- **Exercise prompt**
Return the data below as a JSON array of strings, one string per line, omitting any blank lines.

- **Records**
--

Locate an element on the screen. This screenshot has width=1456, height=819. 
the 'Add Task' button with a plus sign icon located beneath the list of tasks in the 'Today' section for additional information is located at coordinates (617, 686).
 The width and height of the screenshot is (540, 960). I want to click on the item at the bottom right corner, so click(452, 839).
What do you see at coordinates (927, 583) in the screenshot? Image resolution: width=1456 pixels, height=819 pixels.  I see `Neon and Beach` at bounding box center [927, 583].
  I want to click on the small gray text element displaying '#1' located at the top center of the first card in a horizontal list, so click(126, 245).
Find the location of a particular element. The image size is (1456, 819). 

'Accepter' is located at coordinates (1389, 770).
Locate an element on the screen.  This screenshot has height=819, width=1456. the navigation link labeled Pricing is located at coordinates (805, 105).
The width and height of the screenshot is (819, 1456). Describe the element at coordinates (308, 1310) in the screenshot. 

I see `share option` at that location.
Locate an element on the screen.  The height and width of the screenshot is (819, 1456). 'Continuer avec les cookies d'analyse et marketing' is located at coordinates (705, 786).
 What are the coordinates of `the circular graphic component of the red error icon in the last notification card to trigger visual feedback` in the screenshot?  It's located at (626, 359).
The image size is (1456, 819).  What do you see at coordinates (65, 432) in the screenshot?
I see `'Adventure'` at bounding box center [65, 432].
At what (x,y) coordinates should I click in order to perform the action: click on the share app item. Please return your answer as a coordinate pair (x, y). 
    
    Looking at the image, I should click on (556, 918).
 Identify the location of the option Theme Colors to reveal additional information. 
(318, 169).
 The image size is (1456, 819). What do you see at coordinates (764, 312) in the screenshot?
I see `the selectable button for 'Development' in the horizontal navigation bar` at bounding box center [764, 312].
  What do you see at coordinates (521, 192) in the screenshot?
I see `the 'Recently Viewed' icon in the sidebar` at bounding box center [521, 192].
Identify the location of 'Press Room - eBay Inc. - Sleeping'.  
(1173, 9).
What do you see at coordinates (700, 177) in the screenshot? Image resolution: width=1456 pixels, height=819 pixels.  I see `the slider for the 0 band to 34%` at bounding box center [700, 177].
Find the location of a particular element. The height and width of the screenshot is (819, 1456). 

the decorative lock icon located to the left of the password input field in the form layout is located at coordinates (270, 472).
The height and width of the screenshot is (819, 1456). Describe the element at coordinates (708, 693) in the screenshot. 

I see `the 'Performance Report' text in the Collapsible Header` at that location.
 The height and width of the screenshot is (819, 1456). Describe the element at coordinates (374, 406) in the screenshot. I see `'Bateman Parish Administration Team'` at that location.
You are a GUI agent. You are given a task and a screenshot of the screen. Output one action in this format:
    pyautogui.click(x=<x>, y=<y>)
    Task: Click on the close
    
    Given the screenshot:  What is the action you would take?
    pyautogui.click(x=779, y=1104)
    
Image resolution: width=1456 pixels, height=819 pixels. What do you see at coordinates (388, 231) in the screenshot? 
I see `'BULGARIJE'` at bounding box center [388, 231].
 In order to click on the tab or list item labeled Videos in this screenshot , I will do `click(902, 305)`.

--

- **Response to this task**
[
  "Locate an element on the screen. This screenshot has width=1456, height=819. ",
  "the 'Add Task' button with a plus sign icon located beneath the list of tasks in the 'Today' section for additional information is located at coordinates (617, 686).",
  " The width and height of the screenshot is (540, 960). I want to click on the item at the bottom right corner, so click(452, 839).",
  "What do you see at coordinates (927, 583) in the screenshot? Image resolution: width=1456 pixels, height=819 pixels.  I see `Neon and Beach` at bounding box center [927, 583].",
  "  I want to click on the small gray text element displaying '#1' located at the top center of the first card in a horizontal list, so click(126, 245).",
  "Find the location of a particular element. The image size is (1456, 819). ",
  "'Accepter' is located at coordinates (1389, 770).",
  "Locate an element on the screen.  This screenshot has height=819, width=1456. the navigation link labeled Pricing is located at coordinates (805, 105).",
  "The width and height of the screenshot is (819, 1456). Describe the element at coordinates (308, 1310) in the screenshot. ",
  "I see `share option` at that location.",
  "Locate an element on the screen.  The height and width of the screenshot is (819, 1456). 'Continuer avec les cookies d'analyse et marketing' is located at coordinates (705, 786).",
  " What are the coordinates of `the circular graphic component of the red error icon in the last notification card to trigger visual feedback` in the screenshot?  It's located at (626, 359).",
  "The image size is (1456, 819).  What do you see at coordinates (65, 432) in the screenshot?",
  "I see `'Adventure'` at bounding box center [65, 432].",
  "At what (x,y) coordinates should I click in order to perform the action: click on the share app item. Please return your answer as a coordinate pair (x, y). ",
  "    Looking at the image, I should click on (556, 918).",
  " Identify the location of the option Theme Colors to reveal additional information. ",
  "(318, 169).",
  " The image size is (1456, 819). What do you see at coordinates (764, 312) in the screenshot?",
  "I see `the selectable button for 'Development' in the horizontal navigation bar` at bounding box center [764, 312].",
  "  What do you see at coordinates (521, 192) in the screenshot?",
  "I see `the 'Recently Viewed' icon in the sidebar` at bounding box center [521, 192].",
  "Identify the location of 'Press Room - eBay Inc. - Sleeping'.  ",
  "(1173, 9).",
  "What do you see at coordinates (700, 177) in the screenshot? Image resolution: width=1456 pixels, height=819 pixels.  I see `the slider for the 0 band to 34%` at bounding box center [700, 177].",
  "Find the location of a particular element. The height and width of the screenshot is (819, 1456). ",
  "the decorative lock icon located to the left of the password input field in the form layout is located at coordinates (270, 472).",
  "The height and width of the screenshot is (819, 1456). Describe the element at coordinates (708, 693) in the screenshot. ",
  "I see `the 'Performance Report' text in the Collapsible Header` at that location.",
  " The height and width of the screenshot is (819, 1456). Describe the element at coordinates (374, 406) in the screenshot. I see `'Bateman Parish Administration Team'` at that location.",
  "You are a GUI agent. You are given a task and a screenshot of the screen. Output one action in this format:",
  "    pyautogui.click(x=<x>, y=<y>)",
  "    Task: Click on the close",
  "    Given the screenshot:  What is the action you would take?",
  "    pyautogui.click(x=779, y=1104)",
  "Image resolution: width=1456 pixels, height=819 pixels. What do you see at coordinates (388, 231) in the screenshot? ",
  "I see `'BULGARIJE'` at bounding box center [388, 231].",
  " In order to click on the tab or list item labeled Videos in this screenshot , I will do `click(902, 305)`."
]